**Attività richieste**
(A) Rispondi alle domande seguenti in base all'intervista sul documentario dei Blur.
(i) In quale città verrà presentata l'anteprima italiana del film?
(ii) Dopo quanti anni si è riunita la band?
(iii) Qual è il titolo dell'ultimo album dei Blur citato nell'intervista sul documentario dei Blur?
(B) Elenca tutti i nomi di persona che compaiono nell'intervista sul documentario dei Blur.
(C) Scrivi il seguito dell'intervista sul documentario dei Blur, riprendendo dopo l'ultima frase riportata.

**Testo di partenza**
══════════

In occasione dell’anteprima italiana di Blur – To the End che aprirà a Torino il Seeyousound 2025, abbiamo intervistato Toby L., il regista di questo interessante documentario che racconta prove e concerti dell’ultimo album della storica band britannica dei Blur, The Ballad of Darren, trasformandoli in un’occasione per riflettere sul tempo che passa e sull’amicizia ed evitando sapientemente una semplice celebrazione nostalgica per farci scoprire chi sono, davvero, i Blur.
Alessandro Guatti: Perché i Blur? Come mai la decisione di fare un film su di loro?
Toby L.: Innanzitutto perché credo che i componenti della band siano persone molto diverse e quindi in grado di creare un mix di personalità cinematograficamente interessante. In secondo luogo, non si poteva perdere l’occasione di documentare una loro reunion dopo otto anni sapendo che sarebbe sfociata in un doppio concerto al Wembley Stadium, un luogo veramente iconico, noto a livello mondiale ad esempio per il Live Aid. Era l’occasione d’oro per cogliere un nuovo capitolo della loro storia, forse l’ultimo capitolo: chi può dirlo? Volevo concentrarmi su ciò che rendeva diversa questa reunion da quelle precedenti: partire da dove Alex e gli altri sono adesso, in termini di momento della vita, di relazioni interpersonali. Pensavo che sarebbe stato interessante guardare attraverso questa lente alla luce degli incredibili risultati che hanno raggiunto in tutti questi anni.

══════════

**Materiale**
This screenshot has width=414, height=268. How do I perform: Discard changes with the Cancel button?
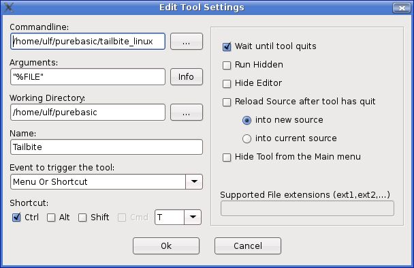coord(248,245)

══════════

**Risposte per attività**
(A)
(i) A Torino.
(ii) Dopo otto anni.
(iii) The Ballad of Darren.

(B)
Toby L.
Alessandro Guatti
Alex

(C)
A. G.: Possiamo dunque dire che sei stato mosso sia dal tuo essere un loro fan sia da una curiosità esterna che ti spingeva a guardarli come soggetto cinematografico per via della loro interessante storia musicale?
T. L.: Esatto. Quando hai una conoscenza approfondita dell’oggetto del tuo racconto c’è sempre il timore di non riuscire a raccontarne la storia in modo oggettivo perché rischi di spingere i soggetti verso una determinata direzione. Io che sono un fan sia di loro in quanto band sia di loro come persone singole, sentivo come regista la grande responsabilità di trovare la verità nelle varie situazioni e credo – spero! – che il pubblico percepisca che i Blur hanno raggiunto risultati incredibili nella loro carriera ma che sotto, nel film, c’è una storia molto personale e si vedono i rapporti, le relazioni di ognuno dei musicisti con sé stesso, con i colleghi e con il mondo esterno. Si capisce cosa comporti in ogni momento, per loro, la decisione di far parte di questa band, ma anche quella di riconnettersi ai propri amici, il che – si sa – dopo anni non è mai facile. Mi auguro che il pubblico comprenda che quando si parla di risultati raggiunti anche questi più intimi e personali sono importanti.
A. G.: Infatti credo che questo film parli sia ai fan della band sia a un pubblico più vasto che la conosce in modo meno approfondito: tu sei molto abile nel connettere questi due aspetti, la loro storia personale e la storia musicale del gruppo. Anche perché sotto il ritratto della band credo che il vero tema del film sia il rapporto tra il presente (il nuovo album, le prove, i concerti) e il passato (individuale e collettivo), che tu poni in dialogo attraverso un uso intelligente di materiali d’archivio e di voice-over.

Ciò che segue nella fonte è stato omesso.